An exec with Walt Disney Television recently said that she has rejected some “incredibly well written scripts that did not satisfy our standards in terms of inclusion,” and that (for example) she would reject a script that’s centered on a white family with the assumption that the diversity would come with the neighbors. “That’s not going to get on the air anymore because that’s not what our audience wants. That’s not a reflection of our audience, and I feel good about the direction we’re moving.”

I agree that this is a good thing. Today I got into a debate on Reddit, however, with someone who disagreed. He called it “anti-white bigotry,” and said that the goal is to become truly colorblind, to never pay attention to race at all.

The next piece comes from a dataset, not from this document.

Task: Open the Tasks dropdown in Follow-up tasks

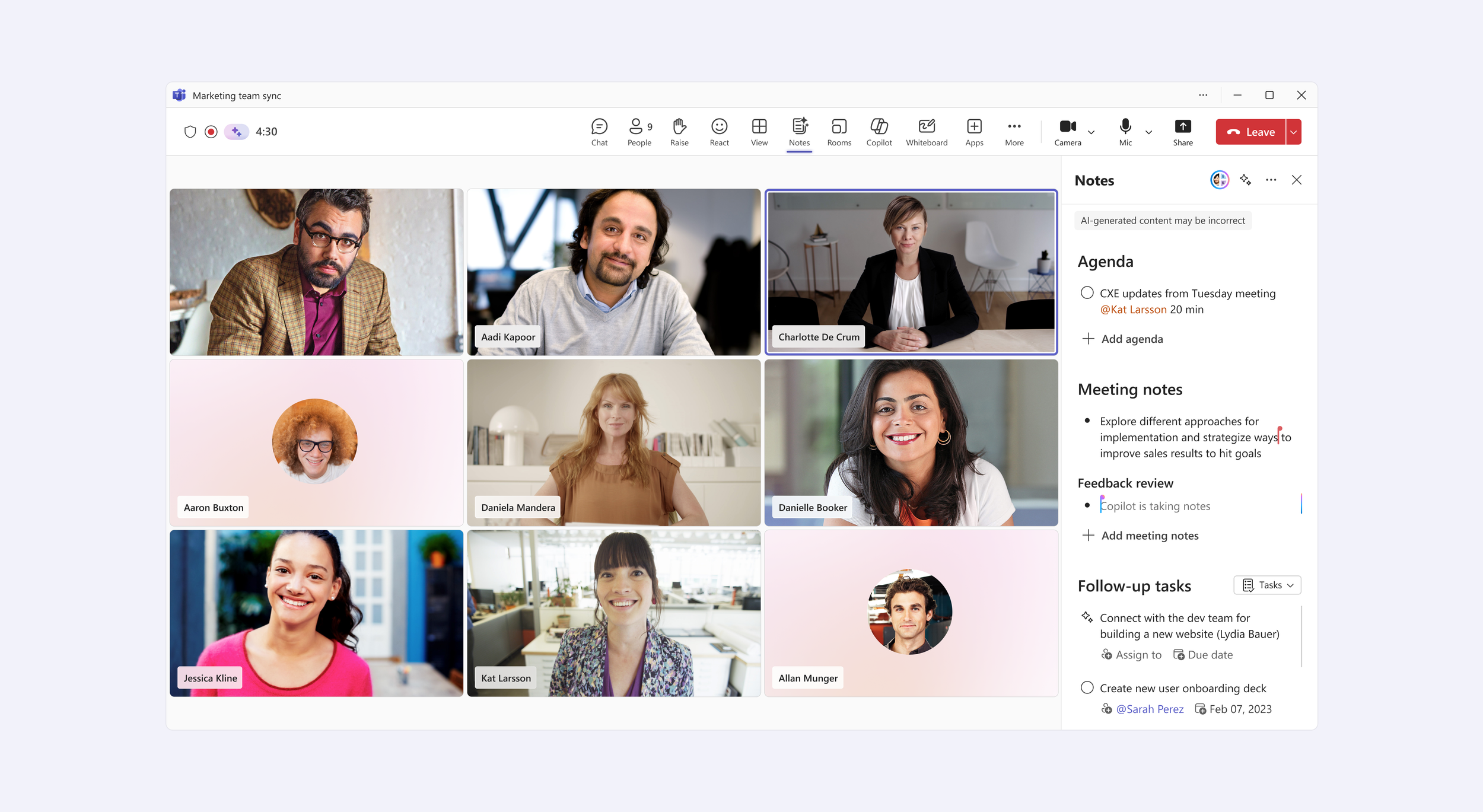Action: (x=1267, y=585)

I used to think as he does. I didn’t understand white privilege until I saw I saw a cartoon where a white kid and a black kid both want to get up onto a high ledge, The white kid steps on and climbs on the black kid, and then when he’s finally up on the ledge, he says, “Okay, from now on we’re equal. Neither one of us should step on the other any more.” And the white kid goes away up top, leaving the black kid still down below.

The danger with colorblindness is that we can’t suddenly forget four hundred years of whites abusing minorities in America – making them slaves, preventing them from voting, not letting them get an education, keeping them from being able to earn a living, burning their homes and businesses whenever they start to make any progress. We can’t pretend we’ve wiped the slate clean and that everyone is now starting off from an equal footing. If showing diversity in TV programming is one small bit of progress, then I wholeheartedly support it.

(I also shared with him a video titled “How Can We Win,” whose comparison to a Monopoly game also helped me understand the importance of diversity and inclusion.)